Prometheus 2.27 has been fitted with service discovery features for AWS Lightsail and Docker (for scenarios that don’t use Docker Swarm) and allows for use of OAuth 2.0 anywhere an HTTP client is used. A new experimental feature adds exemplar remote write capabilities to the system, though this currently needs explicit activation.

Promtool has meanwhile learned to retroactively evaluate rules, so that new recording rule expressions can be evaluated against old Prometheus data. The result can then be used to create interim dashboards that allow full range querying without too much configuration work until there is new data available. 

Teams working with small Prometheus instances will be happy to learn that v2.27 now allows them to control the maximal chunk size of blocks in the time series database (TSDB) by using the –storage.tsdb.max-block-chunk-segment-size flag. 

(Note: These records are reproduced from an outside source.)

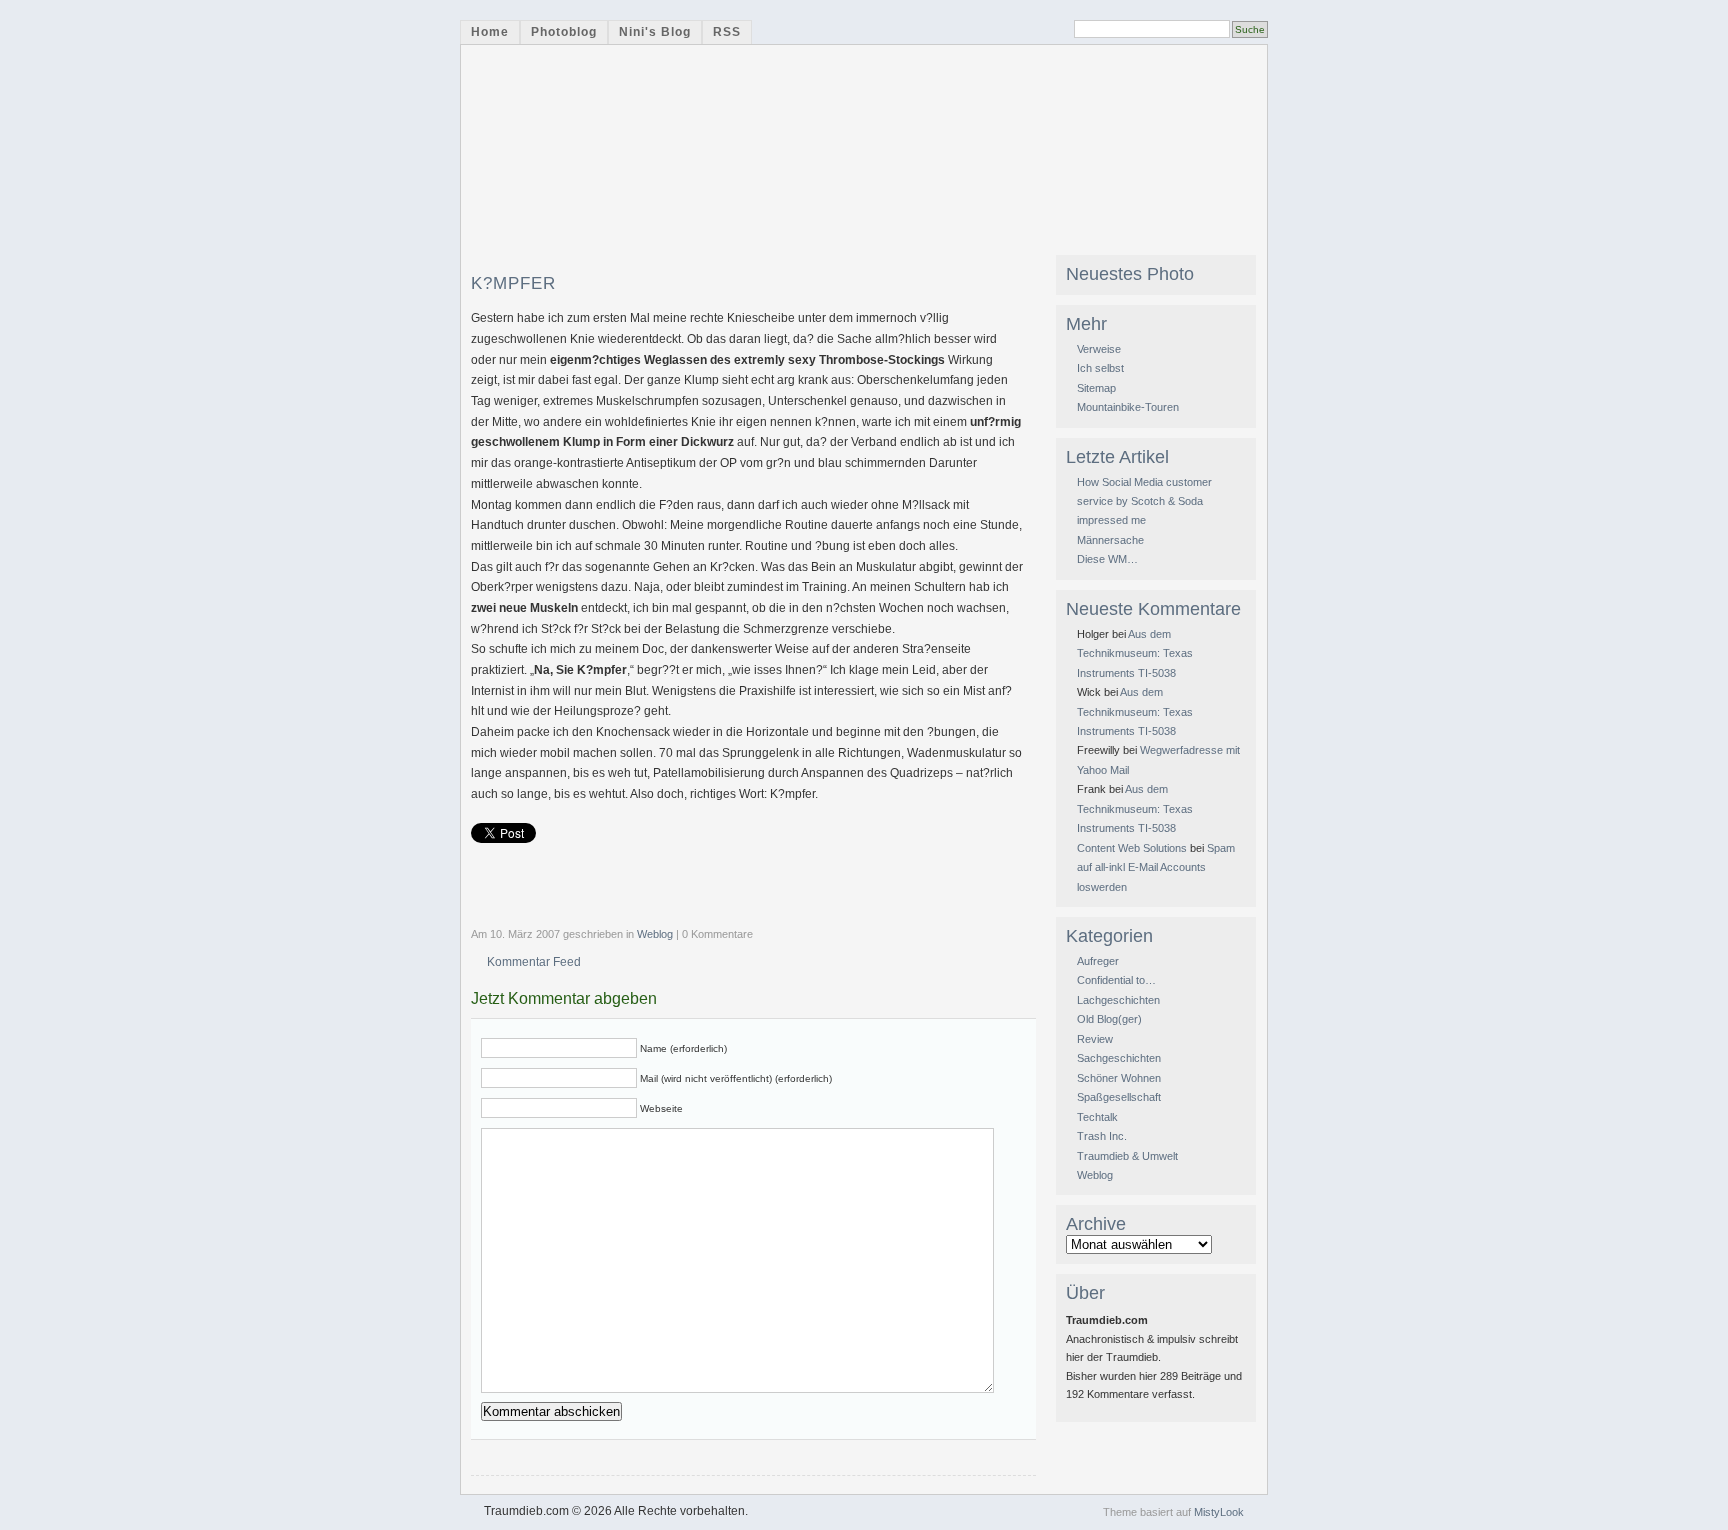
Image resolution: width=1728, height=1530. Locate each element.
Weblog (655, 934)
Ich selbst (1100, 368)
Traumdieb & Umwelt (1127, 1156)
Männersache (1110, 540)
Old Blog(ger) (1109, 1019)
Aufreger (1098, 961)
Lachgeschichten (1118, 1000)
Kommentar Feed (534, 962)
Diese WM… (1107, 559)
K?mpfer (513, 283)
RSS (727, 32)
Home (490, 32)
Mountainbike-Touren (1128, 407)
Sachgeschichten (1119, 1058)
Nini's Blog (655, 32)
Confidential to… (1116, 980)
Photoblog (564, 32)
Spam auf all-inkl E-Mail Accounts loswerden (1156, 867)
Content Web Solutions (1132, 848)
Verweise (1099, 349)
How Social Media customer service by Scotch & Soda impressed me (1144, 501)
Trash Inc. (1102, 1136)
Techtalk (1097, 1117)
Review (1095, 1039)
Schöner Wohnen (1119, 1078)
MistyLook (1219, 1512)
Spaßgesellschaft (1119, 1097)
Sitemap (1096, 388)
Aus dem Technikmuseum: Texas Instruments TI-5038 (1135, 653)
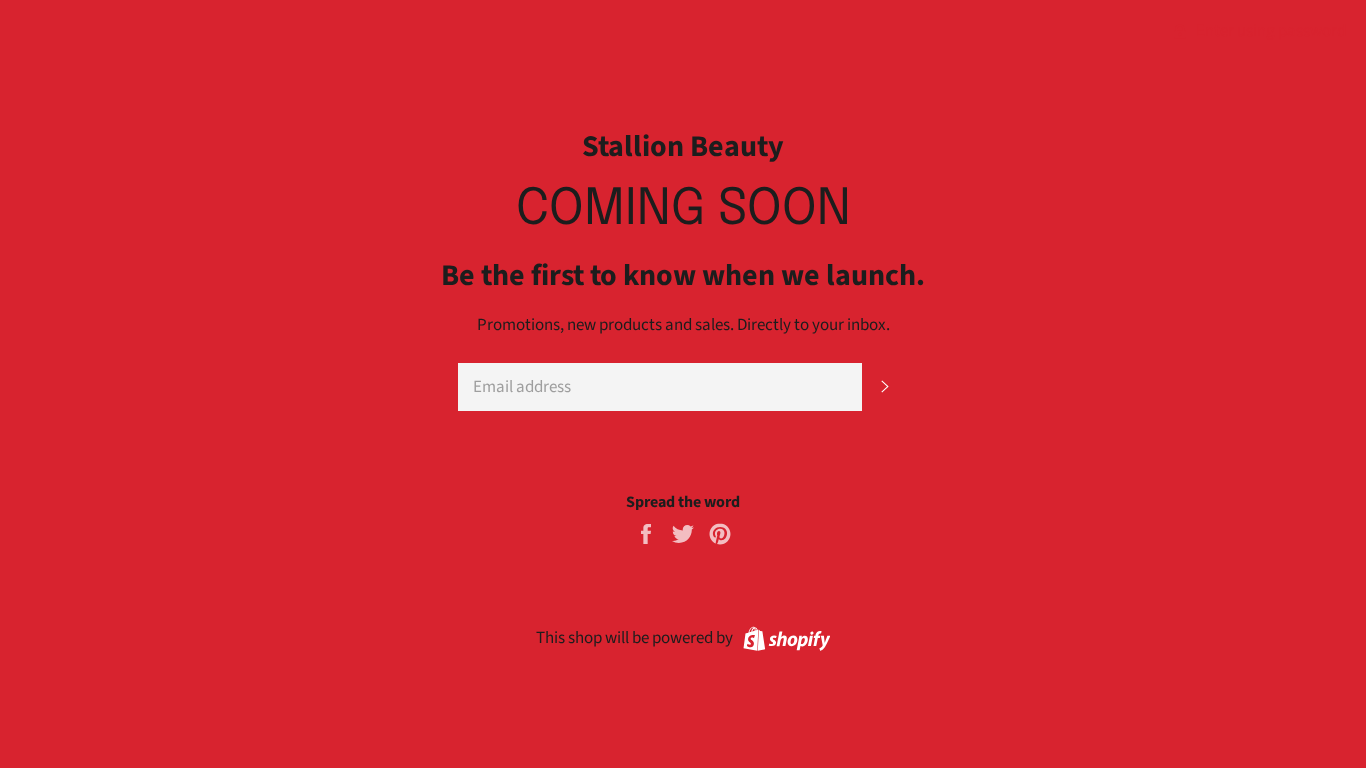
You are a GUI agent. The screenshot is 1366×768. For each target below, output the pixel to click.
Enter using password (1269, 31)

Bug fixes that made it into the release include tweaks to have TSDB not panic when very large records are written to the WAL or mmaped memory is referenced after the file is closed. Details are available in the project’s repository.

The Prometheus team recently also updated its blackbox exporter, a tool to probe endpoints, to version 0.19. The new version is the first to include experimental OAuth2 support when probing HTTP and comes with TLS and basic authentication enabled. The exporter now also knows how to decompress HTTP responses which should make it easier to use in certain scenarios, and sports a health endpoint and a metric for unknown probes.

Last week, the Prometheus project announced a Prometheus Conformance Programme to foster interoperability and innovation. It currently offers compliance tests for three components and awaits formal approval by the Cloud Native Computing Foundation’s Governing Board, since Prometheus is part of the foundation’s portfolio.